Current Main Research Topics
Our laboratory is focusing on Drug Discovery by advanced NMR methods, including integrated methods for fast protein-ligand complex structure determination, NMR based drug design, protein allostery, and thermodynamics of protein-protein and protein-ligand interactions. We apply these techniques to therapeutically relevant receptors in-house or in collaborations with pharmaceutical industries.
PET Tracer for β-Amyloid Plaques in Alzheimer’s Disease.
PET Tracer for β-Amyloid Plaques in Alzheimer’s Disease.

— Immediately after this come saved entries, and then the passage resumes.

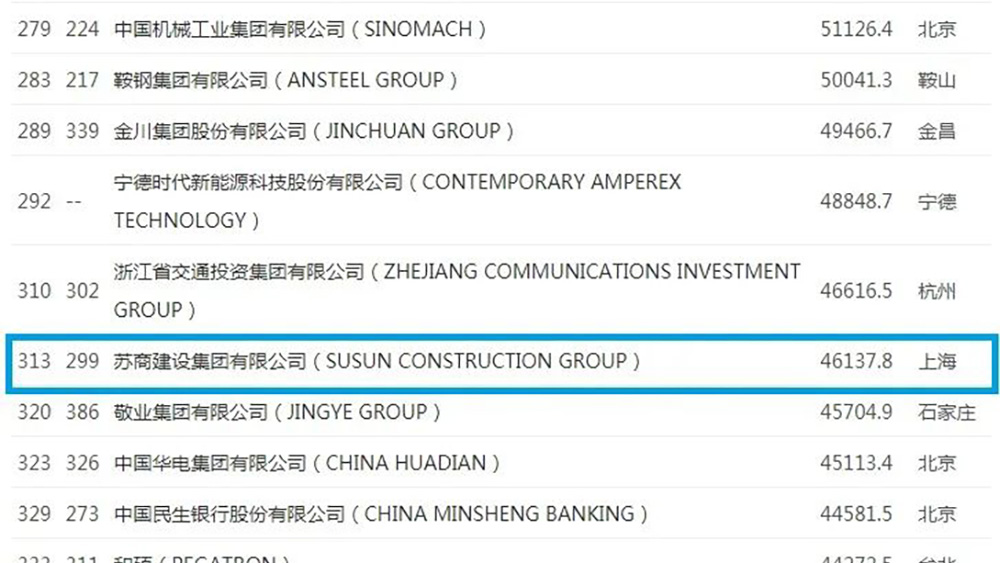Click the 46137.8 revenue cell
This screenshot has width=1000, height=563.
[855, 361]
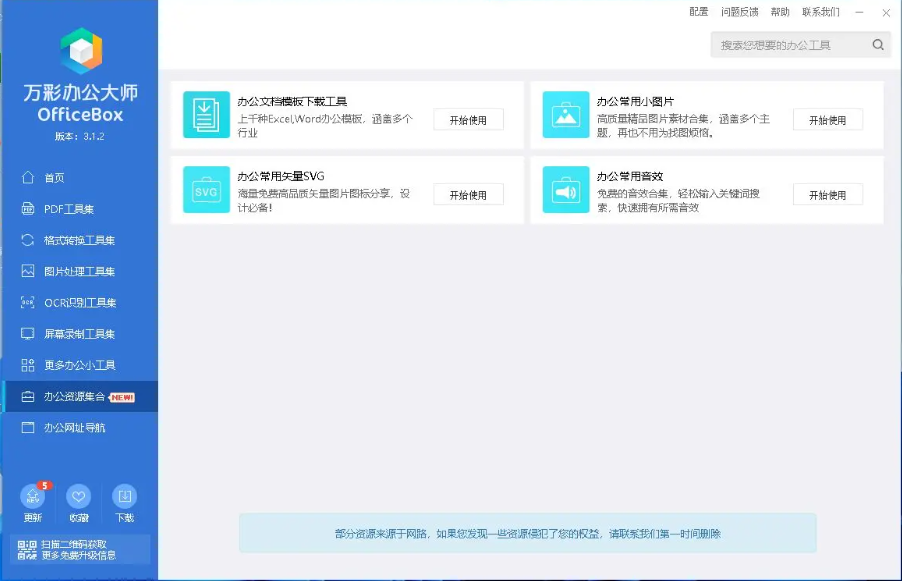Select 格式转换工具集 in the sidebar
Image resolution: width=902 pixels, height=581 pixels.
click(79, 240)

This project is a collaboration with Prof. Roger Schibli (co-PI), who is the head of the center for radiopharmaceutical science at the Paul Scherrer Institute and the ETH. We aim to develop a PET Tracer for β-Amyloid Plaques in Alzheimer’s Disease. We have already found several molecules that bind to fibrils and inhibit fibrils growth.
NMR2, a method for the fast structure determination of the protein—ligand complex
NMR2, a method for the fast structure determination of the protein—ligand complex
Molecular replacement in X-ray crystallography is the prime method for establishing structure-activity relationships of pharmaceutically relevant molecules. Such an approach was not available for NMR. We established a comparable method, called NMR molecular replacement (NMR2) and the scientific community shows high interest for it: “First demonstration that 3D structure determination of a protein–ligand complex can be achieved from solution NMR data fully automatically, including the resonance assignments of the protein.” Nithzche C., Otting G. Current opinion in structural biology, 48, 16-22 (2018).
NMR2 may open a new avenue for the fast and robust determination of the interaction site of protein—ligand complexes at atomic resolution.
Characterization of disease-relevant Aβ(1-42) amyloid fibrils
Characterization of disease-relevant Aβ(1-42) amyloid fibrils
As one of the pathological hallmarks of Alzheimer’s disease are plaques composed of Amyloid-β (Aβ). Although the two predominant forms, Aβ(1-40) and Aβ(1-42), differ in only two residues, they display different biophysical, biological, and clinical behavior. Aβ(1-42) is the more neurotoxic species, aggregates much faster, and dominates in the plaque of Alzheimer's disease patients. While small Aβ oligomers are believed to be the neurotoxic species, Aβ amyloid fibrils appear to play an important role in disease progression through cell-to-cell transmissibility. We characterized the kinetics of aggregation of Aβ amyloid fibrils by NMR and proposed a model for the aggregation mechanism.
Exact Nuclear Overhauser Enhancement methodology
Exact Nuclear Overhauser Enhancement methodology
With the method development on exact Nuclear Overhauser Enhancement (eNOE) precise ensemble-averaged distances between protons with an accuracy of ca. 0.1 Å can be measured. This approach opens an avenue to determine multiple structural states of a protein. We wrote the program called eNORA, that corrects for spin diffusion the NOE data with the full matrix formalism and greatly increases the accuracy of the eNOEs.
INPHARMA
INPHARMA
In the INPHARMA (Inter-ligands Nuclear Overhauser Effect for Pharmacophore Mapping) method, inter-ligand NOEs are used to derive the relative orientation of small molecular binders that compete for the same receptor site. We benchmarked the method using a protein Kinase in complex with fragments. This was a milestone for INPHARMA.
Structural Biology of Autophagy
Structural Biology of Autophagy
In collaboration with Sascha Martens' group at the Max Perutz Labs, we are using advanced Nuclear Magnetic Resonance (NMR) methods to analyze the molecular functions of proteins during autophagosome formation.